Opini saya ini akan memetakan kedua tulisan yang berkontradiksi tersebut, lalu saya akan memosisikan diri untuk merajut keduanya. Bak membalik tegangan magnet, dari tolak menolak menjadi tarik menarik. Hanya membalik!
Angst-Centrum
Umarhadi memulai tulisannya dengan merujuk pada dua guru besar yang mengalami keresahan: Pancasila yang sekarang, untuk tidak digunakan seperti Orde Baru. Umarhadi melakukan kilatan memori kolektif historis yang cacat dari praxis Pancasila, yaitu otoriter, doktriner, dan mempredasi musuh politik. Kehadiran Badan Pembinaan Ideologi Pancasila (BPIP) sebenarnya menjadi angst-centrum (pusat keresahan) dari Umarhadi dan dua guru besar tadi. Keresahan itu berubah menjadi ketakutan, karena ideologi bila tidak diperdebatkan layaknya tubuh tanpa organ. Menjadi semacam zombie.
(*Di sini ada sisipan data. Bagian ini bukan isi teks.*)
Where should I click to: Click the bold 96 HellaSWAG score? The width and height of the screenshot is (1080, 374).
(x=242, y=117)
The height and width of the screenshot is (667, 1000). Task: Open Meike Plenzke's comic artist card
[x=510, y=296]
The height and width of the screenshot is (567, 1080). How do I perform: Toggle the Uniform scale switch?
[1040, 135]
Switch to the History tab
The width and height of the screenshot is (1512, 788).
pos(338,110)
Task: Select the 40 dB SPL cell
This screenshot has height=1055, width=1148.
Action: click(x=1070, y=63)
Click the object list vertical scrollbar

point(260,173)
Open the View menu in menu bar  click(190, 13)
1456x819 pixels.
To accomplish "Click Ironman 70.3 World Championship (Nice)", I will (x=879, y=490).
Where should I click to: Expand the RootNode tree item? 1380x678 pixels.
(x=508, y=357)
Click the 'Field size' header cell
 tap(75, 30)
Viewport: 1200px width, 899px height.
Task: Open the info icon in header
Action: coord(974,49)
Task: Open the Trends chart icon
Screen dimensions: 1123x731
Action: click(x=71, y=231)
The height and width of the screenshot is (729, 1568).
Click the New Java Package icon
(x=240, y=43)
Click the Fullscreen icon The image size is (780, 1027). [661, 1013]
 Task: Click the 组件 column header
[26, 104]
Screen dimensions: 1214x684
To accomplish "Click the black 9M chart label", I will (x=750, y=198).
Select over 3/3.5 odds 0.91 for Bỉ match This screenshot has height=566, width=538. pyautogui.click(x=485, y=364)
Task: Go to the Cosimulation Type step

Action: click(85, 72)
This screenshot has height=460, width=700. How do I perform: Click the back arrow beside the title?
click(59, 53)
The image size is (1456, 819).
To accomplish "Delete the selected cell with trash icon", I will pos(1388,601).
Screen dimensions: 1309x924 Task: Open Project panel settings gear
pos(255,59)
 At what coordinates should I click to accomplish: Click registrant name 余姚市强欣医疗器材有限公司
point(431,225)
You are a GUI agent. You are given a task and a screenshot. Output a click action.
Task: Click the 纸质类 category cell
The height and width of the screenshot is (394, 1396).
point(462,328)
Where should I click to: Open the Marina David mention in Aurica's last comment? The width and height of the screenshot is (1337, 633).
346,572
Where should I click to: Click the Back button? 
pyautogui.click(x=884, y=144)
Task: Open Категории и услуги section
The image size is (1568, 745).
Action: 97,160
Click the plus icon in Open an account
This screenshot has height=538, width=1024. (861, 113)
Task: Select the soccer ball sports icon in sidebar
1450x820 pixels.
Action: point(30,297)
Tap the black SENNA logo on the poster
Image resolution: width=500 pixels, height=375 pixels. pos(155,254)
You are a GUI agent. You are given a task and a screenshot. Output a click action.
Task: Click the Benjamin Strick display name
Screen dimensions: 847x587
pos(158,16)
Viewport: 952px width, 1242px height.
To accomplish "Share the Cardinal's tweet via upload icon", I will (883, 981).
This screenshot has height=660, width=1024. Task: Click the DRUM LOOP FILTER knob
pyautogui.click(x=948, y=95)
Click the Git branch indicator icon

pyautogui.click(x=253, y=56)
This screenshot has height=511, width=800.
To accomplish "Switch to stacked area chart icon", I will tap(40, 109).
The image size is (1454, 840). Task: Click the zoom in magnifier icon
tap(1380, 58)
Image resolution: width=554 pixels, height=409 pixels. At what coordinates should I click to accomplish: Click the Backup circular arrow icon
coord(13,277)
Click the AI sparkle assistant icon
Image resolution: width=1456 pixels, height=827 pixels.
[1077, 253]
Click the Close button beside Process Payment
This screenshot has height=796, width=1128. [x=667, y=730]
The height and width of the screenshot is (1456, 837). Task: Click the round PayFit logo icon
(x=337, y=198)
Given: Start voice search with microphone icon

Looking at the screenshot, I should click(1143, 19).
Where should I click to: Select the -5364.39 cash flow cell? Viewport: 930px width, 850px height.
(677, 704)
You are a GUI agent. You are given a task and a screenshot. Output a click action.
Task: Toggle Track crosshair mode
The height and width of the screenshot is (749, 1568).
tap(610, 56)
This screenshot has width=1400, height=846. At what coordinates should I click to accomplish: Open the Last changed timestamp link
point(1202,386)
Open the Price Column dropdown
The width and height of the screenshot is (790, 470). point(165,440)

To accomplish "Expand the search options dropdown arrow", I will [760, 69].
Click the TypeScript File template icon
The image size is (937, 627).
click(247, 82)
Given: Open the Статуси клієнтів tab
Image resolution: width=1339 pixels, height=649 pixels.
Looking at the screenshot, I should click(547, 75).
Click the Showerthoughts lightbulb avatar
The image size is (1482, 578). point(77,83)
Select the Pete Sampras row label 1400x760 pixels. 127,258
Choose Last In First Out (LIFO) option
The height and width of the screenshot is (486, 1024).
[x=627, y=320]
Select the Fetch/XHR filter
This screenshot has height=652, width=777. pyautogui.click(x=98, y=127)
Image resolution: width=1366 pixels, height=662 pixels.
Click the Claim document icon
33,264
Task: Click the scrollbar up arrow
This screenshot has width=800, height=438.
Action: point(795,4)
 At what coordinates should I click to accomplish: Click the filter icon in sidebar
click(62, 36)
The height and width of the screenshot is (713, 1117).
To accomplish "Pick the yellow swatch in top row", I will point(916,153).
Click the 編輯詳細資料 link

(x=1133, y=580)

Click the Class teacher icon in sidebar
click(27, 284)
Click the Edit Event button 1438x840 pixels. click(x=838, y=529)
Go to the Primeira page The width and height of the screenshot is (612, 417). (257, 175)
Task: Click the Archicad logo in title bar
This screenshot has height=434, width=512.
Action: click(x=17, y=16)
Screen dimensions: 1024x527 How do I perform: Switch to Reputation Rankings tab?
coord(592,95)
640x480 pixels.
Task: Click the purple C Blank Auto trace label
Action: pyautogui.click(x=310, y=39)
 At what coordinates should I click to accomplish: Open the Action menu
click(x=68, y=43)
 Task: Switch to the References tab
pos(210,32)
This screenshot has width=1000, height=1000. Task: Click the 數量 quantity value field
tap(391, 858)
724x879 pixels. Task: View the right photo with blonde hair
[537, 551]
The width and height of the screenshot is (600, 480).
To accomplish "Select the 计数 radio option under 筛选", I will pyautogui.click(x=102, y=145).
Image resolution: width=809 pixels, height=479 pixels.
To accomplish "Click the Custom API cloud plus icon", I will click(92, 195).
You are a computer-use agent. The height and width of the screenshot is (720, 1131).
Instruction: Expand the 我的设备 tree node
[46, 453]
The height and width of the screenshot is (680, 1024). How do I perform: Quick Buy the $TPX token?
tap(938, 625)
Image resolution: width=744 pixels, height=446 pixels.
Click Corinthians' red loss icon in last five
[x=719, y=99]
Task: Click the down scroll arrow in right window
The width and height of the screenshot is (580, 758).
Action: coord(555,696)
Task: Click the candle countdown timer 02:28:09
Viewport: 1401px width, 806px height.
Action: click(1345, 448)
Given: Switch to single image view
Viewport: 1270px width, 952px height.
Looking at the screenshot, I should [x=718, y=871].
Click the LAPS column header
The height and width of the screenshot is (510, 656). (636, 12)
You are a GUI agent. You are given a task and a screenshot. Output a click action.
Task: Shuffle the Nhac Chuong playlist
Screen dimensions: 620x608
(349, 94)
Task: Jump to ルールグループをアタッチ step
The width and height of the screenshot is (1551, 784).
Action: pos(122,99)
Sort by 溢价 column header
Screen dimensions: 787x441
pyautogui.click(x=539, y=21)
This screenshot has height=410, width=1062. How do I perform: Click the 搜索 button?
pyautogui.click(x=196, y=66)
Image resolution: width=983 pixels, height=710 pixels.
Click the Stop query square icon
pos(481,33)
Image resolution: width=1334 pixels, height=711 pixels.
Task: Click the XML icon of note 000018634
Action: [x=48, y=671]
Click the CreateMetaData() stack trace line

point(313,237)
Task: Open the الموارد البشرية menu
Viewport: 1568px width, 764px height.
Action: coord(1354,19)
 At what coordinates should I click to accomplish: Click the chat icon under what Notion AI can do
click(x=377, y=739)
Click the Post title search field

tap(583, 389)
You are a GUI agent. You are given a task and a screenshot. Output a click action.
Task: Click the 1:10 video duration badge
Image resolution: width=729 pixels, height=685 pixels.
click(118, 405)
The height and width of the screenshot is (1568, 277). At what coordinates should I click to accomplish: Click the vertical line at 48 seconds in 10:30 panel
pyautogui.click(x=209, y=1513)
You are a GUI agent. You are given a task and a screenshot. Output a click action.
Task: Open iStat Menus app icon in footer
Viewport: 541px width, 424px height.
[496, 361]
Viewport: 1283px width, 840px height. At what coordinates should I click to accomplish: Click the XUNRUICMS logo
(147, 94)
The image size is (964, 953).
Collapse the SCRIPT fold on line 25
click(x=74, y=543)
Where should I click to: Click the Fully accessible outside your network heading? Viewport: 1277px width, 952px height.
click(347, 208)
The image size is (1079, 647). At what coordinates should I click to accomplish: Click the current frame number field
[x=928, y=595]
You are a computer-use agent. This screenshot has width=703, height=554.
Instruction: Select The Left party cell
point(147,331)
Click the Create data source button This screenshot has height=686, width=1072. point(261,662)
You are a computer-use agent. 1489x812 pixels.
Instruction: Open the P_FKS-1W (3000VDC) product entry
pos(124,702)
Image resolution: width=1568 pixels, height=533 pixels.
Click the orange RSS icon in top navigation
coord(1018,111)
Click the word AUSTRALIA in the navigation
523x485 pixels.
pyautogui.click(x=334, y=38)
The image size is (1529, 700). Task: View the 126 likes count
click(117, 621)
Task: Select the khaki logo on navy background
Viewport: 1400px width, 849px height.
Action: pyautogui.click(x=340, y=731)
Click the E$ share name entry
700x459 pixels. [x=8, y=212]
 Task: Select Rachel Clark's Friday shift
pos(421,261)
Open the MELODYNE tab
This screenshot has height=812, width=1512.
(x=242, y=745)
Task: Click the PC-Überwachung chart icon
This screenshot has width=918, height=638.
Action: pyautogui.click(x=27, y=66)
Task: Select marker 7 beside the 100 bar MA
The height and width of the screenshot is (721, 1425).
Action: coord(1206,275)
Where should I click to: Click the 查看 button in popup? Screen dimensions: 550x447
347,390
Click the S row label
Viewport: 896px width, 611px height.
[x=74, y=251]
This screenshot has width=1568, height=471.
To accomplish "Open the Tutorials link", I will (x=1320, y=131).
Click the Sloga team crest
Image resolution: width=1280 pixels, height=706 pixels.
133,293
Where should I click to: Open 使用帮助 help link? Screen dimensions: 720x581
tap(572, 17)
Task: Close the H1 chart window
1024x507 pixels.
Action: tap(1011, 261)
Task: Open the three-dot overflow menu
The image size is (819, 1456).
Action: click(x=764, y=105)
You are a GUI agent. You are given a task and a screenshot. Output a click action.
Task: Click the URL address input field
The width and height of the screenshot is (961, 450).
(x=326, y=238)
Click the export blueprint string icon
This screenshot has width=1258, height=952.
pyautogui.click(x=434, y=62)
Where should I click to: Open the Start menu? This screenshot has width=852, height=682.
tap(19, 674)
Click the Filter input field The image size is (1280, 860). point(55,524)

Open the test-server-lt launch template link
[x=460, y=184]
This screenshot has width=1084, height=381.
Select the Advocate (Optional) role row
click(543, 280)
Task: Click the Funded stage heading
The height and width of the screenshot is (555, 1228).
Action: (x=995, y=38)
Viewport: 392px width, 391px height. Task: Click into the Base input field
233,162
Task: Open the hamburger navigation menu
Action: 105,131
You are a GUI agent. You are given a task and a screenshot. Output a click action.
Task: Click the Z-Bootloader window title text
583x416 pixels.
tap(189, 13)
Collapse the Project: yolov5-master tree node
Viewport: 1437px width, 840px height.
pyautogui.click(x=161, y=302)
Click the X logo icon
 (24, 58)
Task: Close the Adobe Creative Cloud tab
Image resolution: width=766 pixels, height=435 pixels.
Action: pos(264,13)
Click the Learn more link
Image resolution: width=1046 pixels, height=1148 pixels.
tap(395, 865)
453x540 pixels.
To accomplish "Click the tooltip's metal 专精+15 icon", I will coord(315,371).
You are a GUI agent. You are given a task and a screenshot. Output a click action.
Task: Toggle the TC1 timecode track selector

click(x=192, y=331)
Untuk itu, aparatus kekuasaan memerlukan beragam tafsir baru dalam menerjemahkan BPIP ke dalam konsepsi bios politikos warga yang dijalani seadaadanya, atau yang disebut Giorgio Agamben sebagai “bare life”. Tafsir-tafsir yang diharapkan oleh Umarhadi dijangkarkan dalam diskursus filsafat. Drijarkara dan Notonegoro menjadi referensi untuk tiba pada kebenaran sejati dalam Pancasila.
Diskursus itu dilakukan Satriwan Salim. Ia mempertanyakan tiga poin: pertama, bagaimana konstruksi keilmuan Pendidikan Pancasila? Kedua, apakah PKn bagian dari Pendidikan Pancasila? Ketiga, bagaimana hubungan PKn dengan Pendidikan Pancasila, dua disiplin berbeda dengan irisan persamaan atau memang menyatu?
Ketiga pertanyaan Salim, bagi saya, terasa sebagai suatu antinomi. Pikirannya bergerak melintasi sejarah kurikulum, mulai dari nama PMP (1975, 1984), PPKn (1994), PKn (2004), PPKn (2013), namun ignorantia, bahwa Pancasila menjadi “jiwa” dalam Kewarganegaraan. Pancasila bukan sekedar tubuh, organ, juga dilengkapi oleh “jiwa” (ruh). Dengan demikian, Pancasila menjadi hidup.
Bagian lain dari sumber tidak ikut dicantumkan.